_Dataset:_
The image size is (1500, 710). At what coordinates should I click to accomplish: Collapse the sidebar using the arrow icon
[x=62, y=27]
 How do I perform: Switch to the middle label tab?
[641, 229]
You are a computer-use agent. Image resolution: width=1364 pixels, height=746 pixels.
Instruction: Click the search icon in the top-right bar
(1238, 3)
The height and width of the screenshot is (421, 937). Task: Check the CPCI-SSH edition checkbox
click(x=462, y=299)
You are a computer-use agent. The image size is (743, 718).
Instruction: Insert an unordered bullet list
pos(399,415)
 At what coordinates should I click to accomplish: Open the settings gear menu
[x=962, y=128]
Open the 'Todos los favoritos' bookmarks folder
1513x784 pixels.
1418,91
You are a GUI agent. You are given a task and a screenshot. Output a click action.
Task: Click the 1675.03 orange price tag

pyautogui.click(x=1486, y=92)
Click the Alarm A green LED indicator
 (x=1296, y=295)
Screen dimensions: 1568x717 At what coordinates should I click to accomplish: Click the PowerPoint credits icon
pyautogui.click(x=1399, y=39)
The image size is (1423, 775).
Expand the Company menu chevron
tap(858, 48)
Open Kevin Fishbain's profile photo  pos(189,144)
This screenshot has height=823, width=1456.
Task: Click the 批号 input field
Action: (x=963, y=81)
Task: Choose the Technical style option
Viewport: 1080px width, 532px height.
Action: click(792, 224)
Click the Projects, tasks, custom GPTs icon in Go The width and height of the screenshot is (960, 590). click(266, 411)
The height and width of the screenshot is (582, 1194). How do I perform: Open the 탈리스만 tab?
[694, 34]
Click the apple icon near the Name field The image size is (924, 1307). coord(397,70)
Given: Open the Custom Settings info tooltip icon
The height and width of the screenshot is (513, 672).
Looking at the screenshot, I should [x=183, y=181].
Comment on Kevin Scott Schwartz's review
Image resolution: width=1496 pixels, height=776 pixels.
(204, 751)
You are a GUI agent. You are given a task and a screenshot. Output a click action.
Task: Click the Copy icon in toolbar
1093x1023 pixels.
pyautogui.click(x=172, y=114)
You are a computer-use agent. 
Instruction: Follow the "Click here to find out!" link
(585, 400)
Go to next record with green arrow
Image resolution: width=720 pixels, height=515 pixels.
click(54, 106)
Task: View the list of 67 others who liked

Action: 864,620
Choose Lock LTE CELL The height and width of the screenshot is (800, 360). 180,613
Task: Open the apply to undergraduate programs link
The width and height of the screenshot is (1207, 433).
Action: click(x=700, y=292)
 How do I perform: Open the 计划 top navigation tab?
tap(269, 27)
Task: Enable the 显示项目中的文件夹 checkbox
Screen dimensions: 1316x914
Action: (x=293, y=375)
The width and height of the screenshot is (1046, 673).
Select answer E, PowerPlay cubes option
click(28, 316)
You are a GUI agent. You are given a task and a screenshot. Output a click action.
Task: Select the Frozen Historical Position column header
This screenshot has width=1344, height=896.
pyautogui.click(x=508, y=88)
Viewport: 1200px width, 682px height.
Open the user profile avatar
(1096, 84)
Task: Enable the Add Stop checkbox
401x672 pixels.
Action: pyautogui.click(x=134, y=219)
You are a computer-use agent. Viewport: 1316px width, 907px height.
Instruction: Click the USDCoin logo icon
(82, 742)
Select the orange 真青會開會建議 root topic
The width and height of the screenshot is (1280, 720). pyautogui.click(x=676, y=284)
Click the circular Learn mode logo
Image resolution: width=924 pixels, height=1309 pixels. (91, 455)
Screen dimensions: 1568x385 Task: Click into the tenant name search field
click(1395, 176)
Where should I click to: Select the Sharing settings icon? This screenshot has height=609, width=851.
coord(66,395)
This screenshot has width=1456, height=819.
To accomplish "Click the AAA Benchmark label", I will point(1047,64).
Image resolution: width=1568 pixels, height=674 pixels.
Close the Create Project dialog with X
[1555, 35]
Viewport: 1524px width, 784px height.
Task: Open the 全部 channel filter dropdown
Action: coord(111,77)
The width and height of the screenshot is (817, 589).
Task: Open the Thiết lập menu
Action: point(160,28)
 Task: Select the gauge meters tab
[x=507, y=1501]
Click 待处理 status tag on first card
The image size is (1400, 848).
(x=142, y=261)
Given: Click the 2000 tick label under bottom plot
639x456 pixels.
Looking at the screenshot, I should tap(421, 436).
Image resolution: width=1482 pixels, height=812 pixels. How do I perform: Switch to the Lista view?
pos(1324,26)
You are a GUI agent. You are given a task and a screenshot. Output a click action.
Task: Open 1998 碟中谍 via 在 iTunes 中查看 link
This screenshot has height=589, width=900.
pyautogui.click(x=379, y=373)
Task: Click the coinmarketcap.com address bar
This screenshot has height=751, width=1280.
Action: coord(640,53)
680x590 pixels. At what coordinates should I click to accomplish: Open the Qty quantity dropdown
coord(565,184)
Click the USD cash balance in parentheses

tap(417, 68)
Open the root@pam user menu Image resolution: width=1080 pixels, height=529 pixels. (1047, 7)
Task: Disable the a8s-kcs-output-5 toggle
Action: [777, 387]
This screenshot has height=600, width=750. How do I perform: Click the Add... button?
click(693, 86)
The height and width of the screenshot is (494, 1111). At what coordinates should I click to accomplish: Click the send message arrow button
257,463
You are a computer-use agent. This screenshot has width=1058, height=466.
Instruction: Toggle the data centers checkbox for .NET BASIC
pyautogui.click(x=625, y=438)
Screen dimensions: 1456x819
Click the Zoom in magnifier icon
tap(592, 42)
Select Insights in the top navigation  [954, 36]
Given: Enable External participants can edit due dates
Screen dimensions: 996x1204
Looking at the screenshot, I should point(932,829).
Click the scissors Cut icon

_Instructions for the task:_
Copy the data above without alteration, from the line containing "How do I perform: Open the 计划" through the line containing "click(28, 316)", including both of those lines.

_Exercise result:_
 How do I perform: Open the 计划 top navigation tab?
tap(269, 27)
Task: Enable the 显示项目中的文件夹 checkbox
Screen dimensions: 1316x914
Action: (x=293, y=375)
The width and height of the screenshot is (1046, 673).
Select answer E, PowerPlay cubes option
click(28, 316)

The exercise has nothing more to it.